To date, IGF-1R is the most intensively studied RTK target in ES. The lack of activity in high volume malignancies and the observed and not fully elucidated primary and acquired resistance to IGF-1R-targeted therapies in ES patients unfortunately led to the suspension of a lot of planned IGF-1R-targeted research. Because AXL is induced during resistance development to IGF-1R-targeted therapies in rhabdomyosarcomas, which may also be the case in ES, this further supports a rationale to target AXL in ES [18]. Furthermore, Gas6 inhibits IGF-1R signaling [46]. Since Gas6 is ubiquitously present in ES as demonstrated in this study, as well as IGF-1R does, ES may not depend on IGF-1R signaling because this pathway may already be blocked by the abundant levels of Gas6. Gas6 additionally activates AXL, which could mean that AXL-targeting is a more attractive approach to treat ES patients in the future than IGF-1R-targeting. Because evidence is growing towards the conception that the targeting of multiple RTKs is a more effective approach than targeting of a single RTK, and AXL has been implicated in resistance against IGF-1R-targeted therapy, co-targeting of AXL and IGF-1R could also be an effective treatment strategy for ES, which we are currently investigating [4, 18]. This is however still speculative, thus further research on this topic is warranted.
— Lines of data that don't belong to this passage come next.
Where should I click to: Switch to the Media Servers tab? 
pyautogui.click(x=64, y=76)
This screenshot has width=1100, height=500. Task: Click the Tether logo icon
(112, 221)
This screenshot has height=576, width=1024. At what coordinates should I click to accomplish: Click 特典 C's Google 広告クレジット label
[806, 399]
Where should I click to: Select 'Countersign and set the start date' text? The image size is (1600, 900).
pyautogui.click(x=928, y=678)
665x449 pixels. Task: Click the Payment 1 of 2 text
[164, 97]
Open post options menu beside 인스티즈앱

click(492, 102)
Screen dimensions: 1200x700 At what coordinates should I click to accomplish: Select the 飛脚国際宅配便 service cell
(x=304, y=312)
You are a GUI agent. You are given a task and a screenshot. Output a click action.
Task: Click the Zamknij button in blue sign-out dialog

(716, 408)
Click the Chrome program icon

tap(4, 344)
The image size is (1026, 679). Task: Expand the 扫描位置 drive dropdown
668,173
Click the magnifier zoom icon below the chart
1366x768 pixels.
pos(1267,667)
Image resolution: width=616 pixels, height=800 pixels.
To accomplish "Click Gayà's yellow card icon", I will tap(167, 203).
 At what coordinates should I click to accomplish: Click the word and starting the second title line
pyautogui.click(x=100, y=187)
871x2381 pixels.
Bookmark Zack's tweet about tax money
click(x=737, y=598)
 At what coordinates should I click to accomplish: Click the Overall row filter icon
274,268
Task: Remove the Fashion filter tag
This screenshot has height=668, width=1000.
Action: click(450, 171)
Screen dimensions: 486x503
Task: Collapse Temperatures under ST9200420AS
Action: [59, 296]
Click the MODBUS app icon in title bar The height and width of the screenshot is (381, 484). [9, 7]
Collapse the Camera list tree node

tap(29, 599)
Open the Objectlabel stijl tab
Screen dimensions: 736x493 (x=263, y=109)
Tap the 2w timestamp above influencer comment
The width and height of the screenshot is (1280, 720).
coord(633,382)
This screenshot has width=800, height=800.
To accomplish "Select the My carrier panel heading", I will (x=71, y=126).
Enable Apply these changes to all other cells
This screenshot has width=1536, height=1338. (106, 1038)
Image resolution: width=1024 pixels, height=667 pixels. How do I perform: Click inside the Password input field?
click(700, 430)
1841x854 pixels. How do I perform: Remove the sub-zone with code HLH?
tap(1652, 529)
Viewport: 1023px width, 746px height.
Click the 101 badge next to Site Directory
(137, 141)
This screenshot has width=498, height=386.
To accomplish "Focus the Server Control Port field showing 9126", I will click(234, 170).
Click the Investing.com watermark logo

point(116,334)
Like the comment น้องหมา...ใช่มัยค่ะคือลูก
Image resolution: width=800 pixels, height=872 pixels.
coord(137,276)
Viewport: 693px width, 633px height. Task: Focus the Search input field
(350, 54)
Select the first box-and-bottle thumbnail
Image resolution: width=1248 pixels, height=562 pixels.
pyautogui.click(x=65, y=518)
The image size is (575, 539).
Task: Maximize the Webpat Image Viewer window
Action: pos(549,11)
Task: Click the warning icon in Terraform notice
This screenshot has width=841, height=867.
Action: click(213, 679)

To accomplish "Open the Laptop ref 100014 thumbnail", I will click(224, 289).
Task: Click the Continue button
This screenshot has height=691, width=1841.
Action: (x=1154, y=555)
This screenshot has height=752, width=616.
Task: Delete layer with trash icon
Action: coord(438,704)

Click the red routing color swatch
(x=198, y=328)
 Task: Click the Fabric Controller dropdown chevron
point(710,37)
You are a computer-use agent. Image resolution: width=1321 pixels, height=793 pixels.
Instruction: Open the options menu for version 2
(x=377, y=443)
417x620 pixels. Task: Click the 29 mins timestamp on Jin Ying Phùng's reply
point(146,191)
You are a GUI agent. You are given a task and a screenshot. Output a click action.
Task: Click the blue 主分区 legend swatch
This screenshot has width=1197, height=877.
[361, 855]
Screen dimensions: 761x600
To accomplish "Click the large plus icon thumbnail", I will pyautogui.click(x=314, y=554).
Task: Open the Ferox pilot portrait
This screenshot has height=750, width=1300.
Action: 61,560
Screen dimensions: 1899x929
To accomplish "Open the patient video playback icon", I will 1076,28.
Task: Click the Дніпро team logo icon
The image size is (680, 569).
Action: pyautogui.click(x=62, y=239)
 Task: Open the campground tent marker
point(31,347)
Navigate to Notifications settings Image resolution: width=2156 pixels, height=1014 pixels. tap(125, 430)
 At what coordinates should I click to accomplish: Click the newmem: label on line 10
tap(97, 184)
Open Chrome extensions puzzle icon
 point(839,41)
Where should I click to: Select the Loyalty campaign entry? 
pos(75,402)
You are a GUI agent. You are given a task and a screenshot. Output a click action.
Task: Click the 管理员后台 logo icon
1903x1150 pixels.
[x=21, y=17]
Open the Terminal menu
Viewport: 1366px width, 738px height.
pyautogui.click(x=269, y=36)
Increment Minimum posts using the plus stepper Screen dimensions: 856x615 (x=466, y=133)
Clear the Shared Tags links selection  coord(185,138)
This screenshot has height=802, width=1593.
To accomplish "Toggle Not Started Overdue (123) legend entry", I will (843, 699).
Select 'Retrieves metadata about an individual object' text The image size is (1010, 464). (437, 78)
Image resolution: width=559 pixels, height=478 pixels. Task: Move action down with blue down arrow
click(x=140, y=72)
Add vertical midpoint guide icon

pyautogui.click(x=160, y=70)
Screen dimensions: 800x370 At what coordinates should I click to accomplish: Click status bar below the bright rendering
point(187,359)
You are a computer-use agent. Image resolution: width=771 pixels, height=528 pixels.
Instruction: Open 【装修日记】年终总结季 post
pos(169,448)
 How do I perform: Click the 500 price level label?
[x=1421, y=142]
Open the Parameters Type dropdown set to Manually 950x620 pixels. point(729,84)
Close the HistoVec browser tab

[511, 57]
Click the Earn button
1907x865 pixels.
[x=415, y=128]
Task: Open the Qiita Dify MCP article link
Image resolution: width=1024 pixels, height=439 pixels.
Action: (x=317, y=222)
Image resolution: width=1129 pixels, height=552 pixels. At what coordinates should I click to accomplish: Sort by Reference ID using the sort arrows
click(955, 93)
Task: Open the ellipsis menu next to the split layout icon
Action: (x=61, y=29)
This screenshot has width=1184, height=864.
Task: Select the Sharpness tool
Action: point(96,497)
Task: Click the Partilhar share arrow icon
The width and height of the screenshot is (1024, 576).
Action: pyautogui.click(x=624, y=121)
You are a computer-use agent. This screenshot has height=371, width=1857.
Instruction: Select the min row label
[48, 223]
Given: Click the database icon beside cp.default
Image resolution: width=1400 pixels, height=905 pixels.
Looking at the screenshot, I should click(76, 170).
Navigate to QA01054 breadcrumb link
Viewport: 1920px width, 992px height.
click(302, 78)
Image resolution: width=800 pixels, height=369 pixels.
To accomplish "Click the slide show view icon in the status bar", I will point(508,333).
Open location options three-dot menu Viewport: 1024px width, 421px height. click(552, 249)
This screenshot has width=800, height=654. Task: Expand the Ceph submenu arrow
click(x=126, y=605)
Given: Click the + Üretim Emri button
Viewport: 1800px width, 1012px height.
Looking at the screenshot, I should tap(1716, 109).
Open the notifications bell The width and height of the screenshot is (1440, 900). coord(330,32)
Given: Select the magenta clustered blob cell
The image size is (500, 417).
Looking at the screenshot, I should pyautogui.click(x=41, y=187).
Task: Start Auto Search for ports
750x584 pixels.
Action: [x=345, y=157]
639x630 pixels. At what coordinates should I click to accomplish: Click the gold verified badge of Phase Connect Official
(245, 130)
Altogether, we showed for the first time that AXL is a potential novel and druggable therapeutic target in ES. High AXL expression in primary ES appeared to be a strong independent predictor of poor OS. Since the leading cause of ES patient mortality is metastatic disease and BGB324 clearly inhibited ES cell migration in vitro, this may offer great potential. Moreover, because AXL is implicated in chemotherapy resistance, and BGB324 chemosensitized chemotherapy-resistant ES-4 cells to vincristine and doxorubicin, the combination of BGB324 to chemotherapy may be of particular interest to ES patients with a poor response to conventional chemotherapy. Our data also stress the importance of selecting the appropriate chemotherapeutic agent for future combination studies, since different classes of chemotherapy exerted different therapeutic effects in combination with BGB324. Although further (in vivo) research is warranted, we believe that AXL-targeting is a promising line of inquiry for ES treatment and could have a significant impact on future outcomes for the often young ES patients.

MATERIAL AND METHODS

Patient characteristics

Thirty-six tumor samples from 25 patients diagnosed with ES between 1986 and 2009 were retrieved from the files of the dept. of Pathology of the Radboud University Medical Centre (Radboud UMC), Nijmegen, the Netherlands. In all patients the diagnosis was confirmed by ES typical gene fusions and all were treated at the Radboud UMC. The average follow-up was 66 months (range 2–261 months). The study was performed in accordance with the Code of Conduct of the Federation of Medical Scientific Societies in the Netherlands. Patient characteristics are summarized in Table 1.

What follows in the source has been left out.